History Of

Old Mill Hill
  1. 1678
    Mill Hill Colonial Era

    The name “Mill Hill” refers to central New Jersey’s first industrial site, a grist mill, erected in 1679, at the southeast corner of the present Broad Street crossing of the Assunpink Creek. Mill Hill and its wooden mill were among the holdings of the first settler in the vicinity of Trenton, Mahlon Stacy, who arrived in North America at Burlington, New Jersey on the SHIELD in 1678.

  2. 1999
  3. 1714
    Trent Town

    In 1714, Mill Hill, along with much of the rest of Stacy’s holdings and adjacent lands, was purchased by William Trent of Philadelphia. The major eighteenth century development of “Trent Town” took place north of the creek, just below the “Falls of the Delaware”. This is where the Delaware changes from an estuary (a tidal body, mixing fresh and salt water) to a purely freshwater stream. This was the limit of navigation for commercial sailing ships.

  4. 1999
  5. 1776
    The Battles of Trenton

    Washington “crossed the Delaware” to engage in the so-called “First Battle of Trenton” in the early morning hours of Christmas, 1776. He split his force into two columns, one attacking from the west down what is now State Street, the other from the north. American artillery set up on the hill where the Battle Monument is now located. Advancing in a howling blizzard, the Continental army achieved near complete tactical surprise, and succeeded in routing the Hessian garrison. The last holdouts of the Hessian defense surrendered in what is now Mill Hill Park.

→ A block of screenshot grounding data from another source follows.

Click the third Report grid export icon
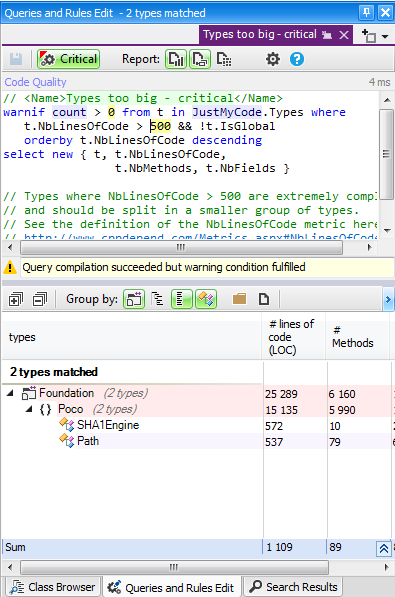(x=224, y=59)
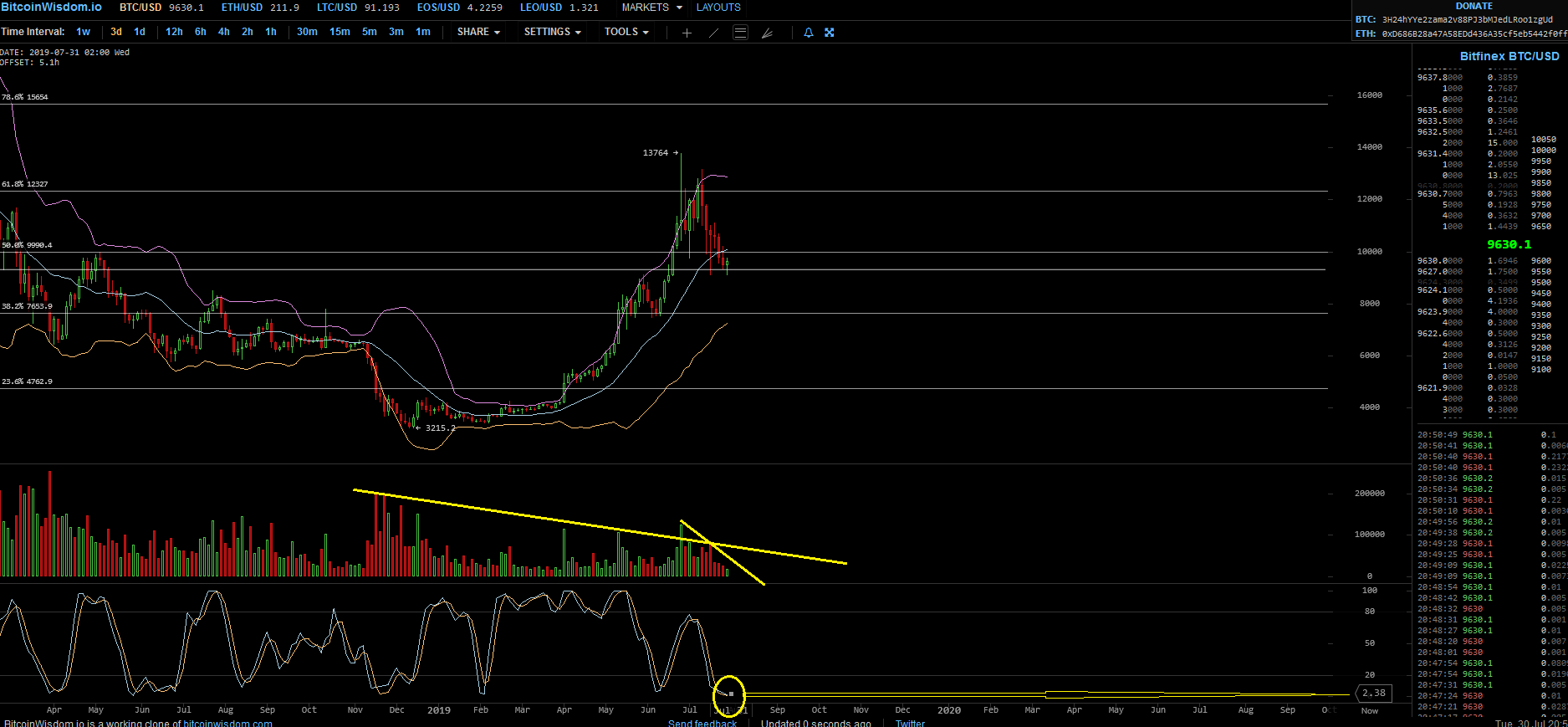Toggle fullscreen chart mode icon

pyautogui.click(x=830, y=33)
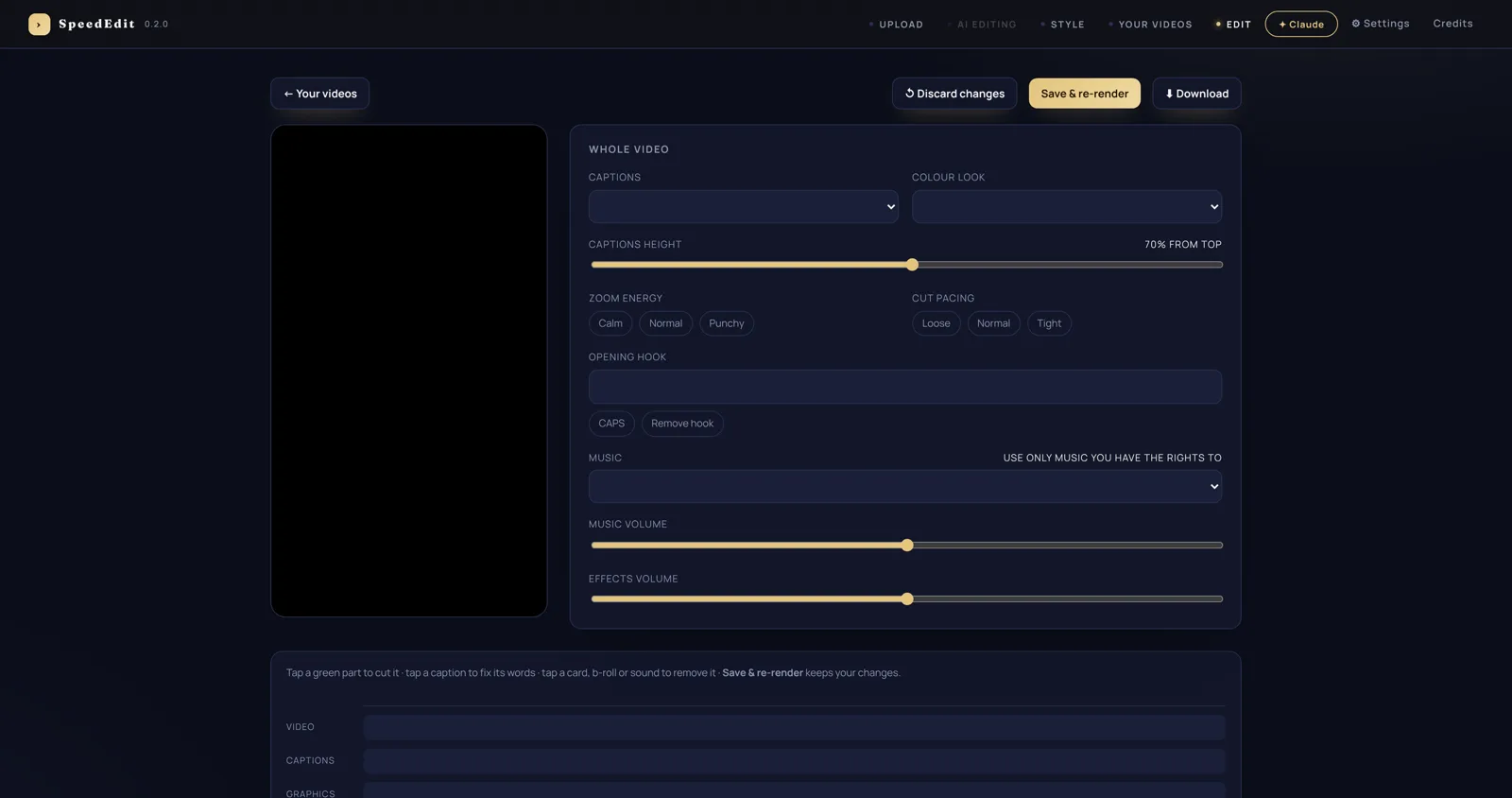Discard changes using the undo arrow button
Screen dimensions: 1512x798
coord(954,94)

    Following this success, Washington withdrew to Pennsylvania. During the following week British troops from New York were sent to Central New Jersey under the command of Lord Cornwallis. Fearing the loss of his army without another victory to boost morale (many of his soldiers’ enlistments expired on December 31), Washington again crossed to the New Jersey side of the Delaware to confront Cornwallis.

    This was an extraordinarily risky maneuver, as the ice floes on the Delaware would have prevented an American retreat to the safety of Pennsylvania if the American army were to lose the engagement. Washington was betting the survival of his army on this single confrontation.

    On the night of January 1, he met with his generals at the Douglass House which now stands within the district at the southwest corner of Montgomery and Front Streets. With the British approaching from Princeton, Washington decided to establish a strong defensive position along the high ground on the opposite (south) bank of the Assunpink, in a line stretching from the Delaware approximately a mile up the creek.

    The center of the American position was the only bridge across the Assunpink, at what is now called Broad Street. Washington covered this with his artillery and his best troops, arrayed along where Mill Hill’s Jackson Street now ends.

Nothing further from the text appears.